Written task:
Answer these questions from the forum thread about deleting Outlook contacts:
1. In which version of Outlook was the new company form created?
2. Which folder does Patricia Cardoza suggest sorting by subject?
3. What mail server does Angyl's company use?

Source document:
-=-=-

Delete is permanent??

A

Angyl

I've created a new form in Outlook 2003 for our company to use. It is saved
and published to our shared, networked drive, but I noticed something
troubling the other day.

If we press the DELETE key while a contact is selected, it just vanishes.
No warning, no recycle bin to get it back...it's just GONE. We were
considering using this form to store all of our client information but if it
is that easy for a 'butterfinger' to permanently remove all that data on a
client I don't think so...

Are we missing something, or is there a way, or programming, or something
that could keep it from being so easy to lose data forever?
 
S

Sue Mosher [MVP-Outlook]

Selected in what Outlook folder? Is Exchange your mail server?

--
Sue Mosher, Outlook MVP
Author of Configuring Microsoft Outlook 2003

and Microsoft Outlook Programming - Jumpstart for
Administrators, Power Users, and Developers
 
P

Patricia Cardoza [MSFT]

Are you sure it's not in the recycle bin? Contacts can be notoriously hard
to find in the Deleted Items folder because of the modification/creation
date. If you sort the Deleted Items folder by subject and look at the very
top, it might be there.

This is actually the behavior for all contacts (no warning on delete). I
don't believe it's limited to custom forms.
 
A

Angyl

Exchange is our mail server.

-=-=-

Raw data:
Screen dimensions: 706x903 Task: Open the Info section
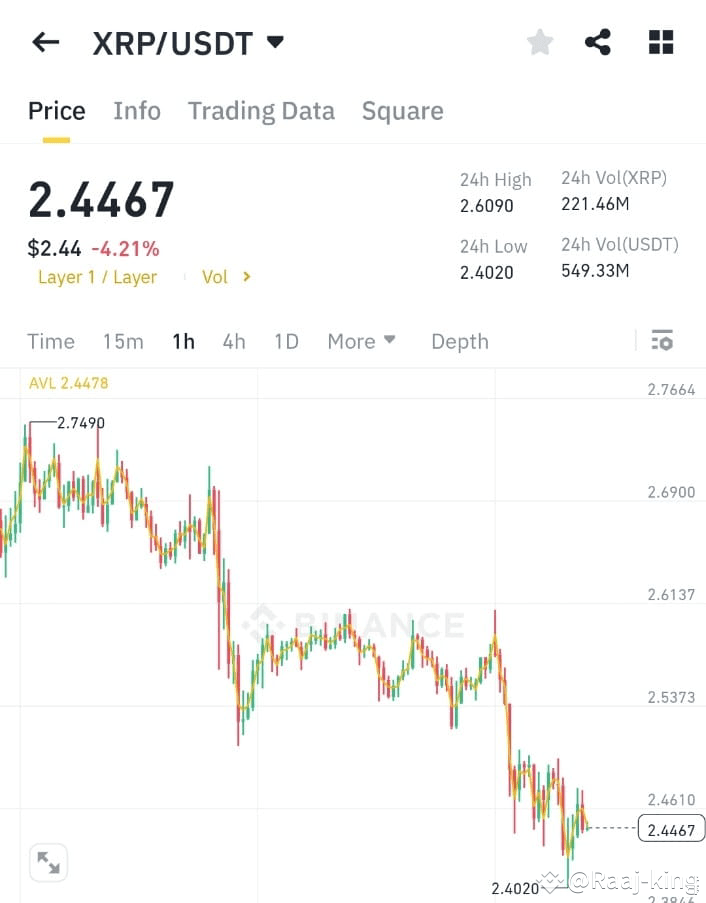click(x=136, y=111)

-=-=-

Reply:
1. Outlook 2003
2. The Deleted Items folder
3. Exchange